*What needs to be done*. Produce the full set of records below once more, exactly as they stand.

*Task inputs*.
* * * * * * * * *

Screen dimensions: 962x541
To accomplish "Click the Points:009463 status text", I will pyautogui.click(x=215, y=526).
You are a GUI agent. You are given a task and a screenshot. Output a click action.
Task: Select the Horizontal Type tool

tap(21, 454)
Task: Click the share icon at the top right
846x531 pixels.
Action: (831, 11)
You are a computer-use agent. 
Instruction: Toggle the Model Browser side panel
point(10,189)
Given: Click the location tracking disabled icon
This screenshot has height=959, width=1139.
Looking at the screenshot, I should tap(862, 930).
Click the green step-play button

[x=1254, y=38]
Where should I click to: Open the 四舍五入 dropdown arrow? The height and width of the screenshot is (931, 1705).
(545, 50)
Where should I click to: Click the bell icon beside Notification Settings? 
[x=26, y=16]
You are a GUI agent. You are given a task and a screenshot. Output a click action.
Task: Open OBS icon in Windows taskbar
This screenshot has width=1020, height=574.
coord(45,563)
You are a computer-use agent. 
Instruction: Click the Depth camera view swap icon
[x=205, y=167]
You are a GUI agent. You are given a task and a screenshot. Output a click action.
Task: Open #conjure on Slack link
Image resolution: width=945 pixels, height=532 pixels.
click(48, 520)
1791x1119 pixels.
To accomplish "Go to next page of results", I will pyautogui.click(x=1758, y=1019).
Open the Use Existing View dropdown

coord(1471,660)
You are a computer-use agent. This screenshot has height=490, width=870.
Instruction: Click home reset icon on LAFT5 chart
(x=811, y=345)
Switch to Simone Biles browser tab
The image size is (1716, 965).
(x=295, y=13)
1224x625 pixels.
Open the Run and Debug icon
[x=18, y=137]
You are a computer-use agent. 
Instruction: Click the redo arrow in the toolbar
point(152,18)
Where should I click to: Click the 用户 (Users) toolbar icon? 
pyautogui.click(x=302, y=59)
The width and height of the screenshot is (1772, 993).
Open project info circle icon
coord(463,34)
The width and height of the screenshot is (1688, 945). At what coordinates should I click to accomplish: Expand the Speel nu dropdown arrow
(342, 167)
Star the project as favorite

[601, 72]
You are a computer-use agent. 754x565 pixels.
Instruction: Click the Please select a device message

* * * * * * * * *

*Written answer*.
Screen dimensions: 962x541
To accomplish "Click the Points:009463 status text", I will pyautogui.click(x=215, y=526).
You are a GUI agent. You are given a task and a screenshot. Output a click action.
Task: Select the Horizontal Type tool

tap(21, 454)
Task: Click the share icon at the top right
846x531 pixels.
Action: (831, 11)
You are a computer-use agent. 
Instruction: Toggle the Model Browser side panel
point(10,189)
Given: Click the location tracking disabled icon
This screenshot has height=959, width=1139.
Looking at the screenshot, I should tap(862, 930).
Click the green step-play button

[x=1254, y=38]
Where should I click to: Open the 四舍五入 dropdown arrow? The height and width of the screenshot is (931, 1705).
(545, 50)
Where should I click to: Click the bell icon beside Notification Settings? 
[x=26, y=16]
You are a GUI agent. You are given a task and a screenshot. Output a click action.
Task: Open OBS icon in Windows taskbar
This screenshot has width=1020, height=574.
coord(45,563)
You are a computer-use agent. 
Instruction: Click the Depth camera view swap icon
[x=205, y=167]
You are a GUI agent. You are given a task and a screenshot. Output a click action.
Task: Open #conjure on Slack link
Image resolution: width=945 pixels, height=532 pixels.
click(48, 520)
1791x1119 pixels.
To accomplish "Go to next page of results", I will pyautogui.click(x=1758, y=1019).
Open the Use Existing View dropdown

coord(1471,660)
You are a computer-use agent. This screenshot has height=490, width=870.
Instruction: Click home reset icon on LAFT5 chart
(x=811, y=345)
Switch to Simone Biles browser tab
The image size is (1716, 965).
(x=295, y=13)
1224x625 pixels.
Open the Run and Debug icon
[x=18, y=137]
You are a computer-use agent. 
Instruction: Click the redo arrow in the toolbar
point(152,18)
Where should I click to: Click the 用户 (Users) toolbar icon? 
pyautogui.click(x=302, y=59)
The width and height of the screenshot is (1772, 993).
Open project info circle icon
coord(463,34)
The width and height of the screenshot is (1688, 945). At what coordinates should I click to accomplish: Expand the Speel nu dropdown arrow
(342, 167)
Star the project as favorite

[601, 72]
You are a computer-use agent. 754x565 pixels.
Instruction: Click the Please select a device message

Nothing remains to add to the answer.